Editorial: Honoring their sacrifice
Monday, Dec. 31, 2007 | 1:32 a.m.
Police officers all over the country are preparing for tonight's New Year's Eve celebrations. For them, the celebrations mean crowd control, drunks, fights, vandalism, crime, accidents and, quite possibly, danger.
But with the exception of more people out on the town, tonight will not be so very different from any night or day when they are on duty. Police officers on every shift every day are apt to deal with volatile situations that have the potential to escalate - to the point where they risk injury or even their lives.
This was a particularly tragic year for police officers nationally. According to two police officer associations, the National Law Enforcement Officers Memorial Fund, based in Washington, D.C., and the Missouri-based Concerns of Police Survivors, 186 police officers were killed in the line of duty this year.
That is the highest number of police officers killed in a year since 1989, with the exception of 2001, when 60 police officers in New York City lost their lives within hours of each other during the 9/11 attacks.
Craig Floyd, chairman of the Memorial Fund, said during an interview with the Associated Press, "Most of us don't realize that an officer is being killed in America on average every other day."

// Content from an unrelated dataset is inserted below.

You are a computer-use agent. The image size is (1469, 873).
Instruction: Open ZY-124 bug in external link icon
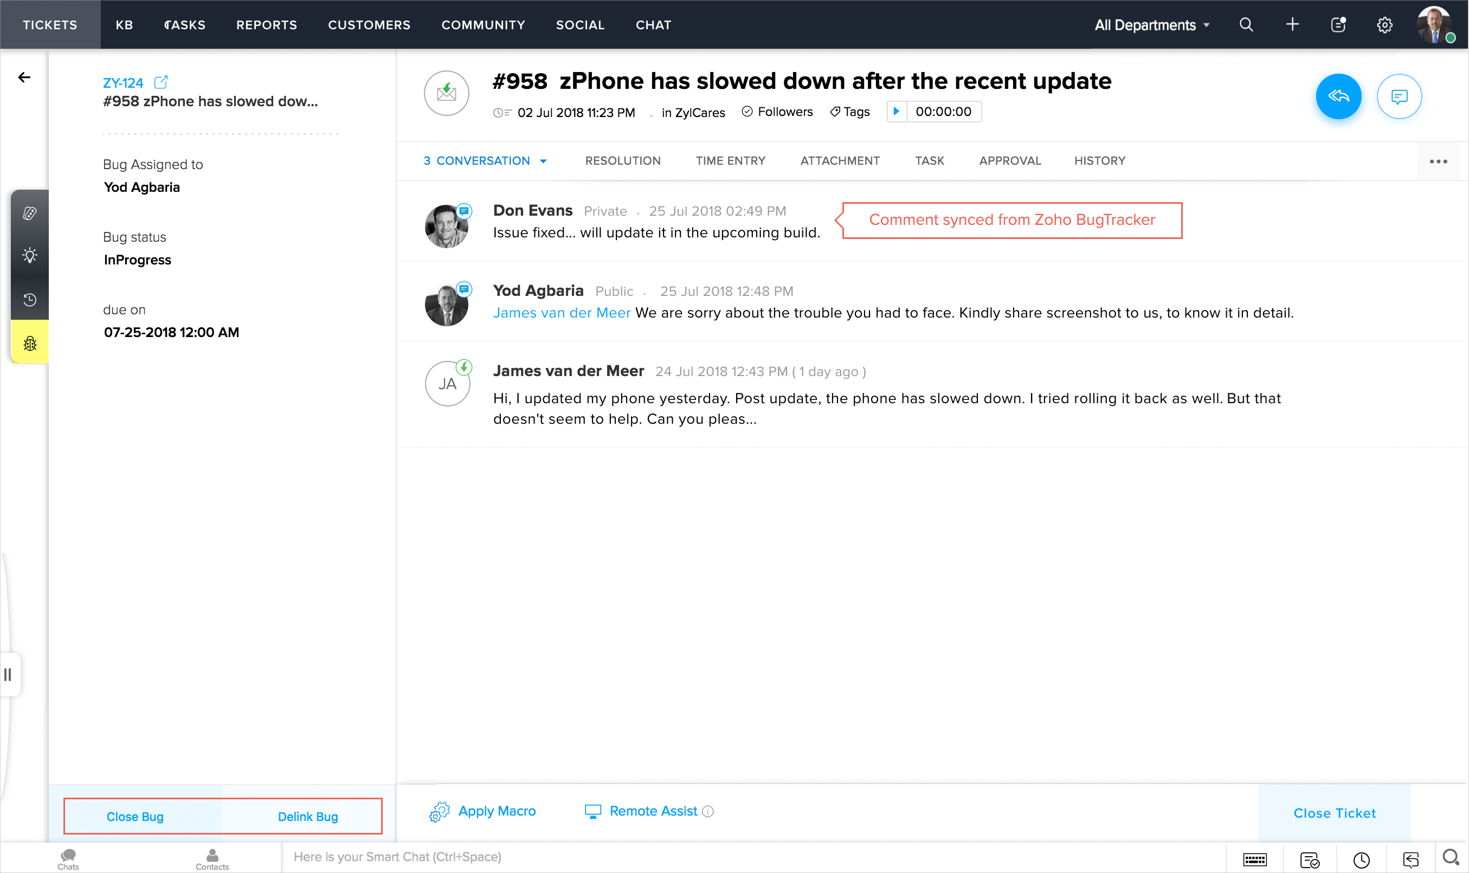161,82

That is a sobering statistic, one we hope is drastically reduced in the new year. We also hope it is widely learned and remembered. Police officers are not always shown the gratitude that the dangers of their jobs command.
One way locally to show our respect would be to visit Police Memorial Park. It is located off West Cheyenne Avenue at Metro Academy Way, just east of North Hualapai Way.
Learning the names of the fallen officers, along with a moment of silence in the park, is the least we can do to honor their ultimate sacrifice.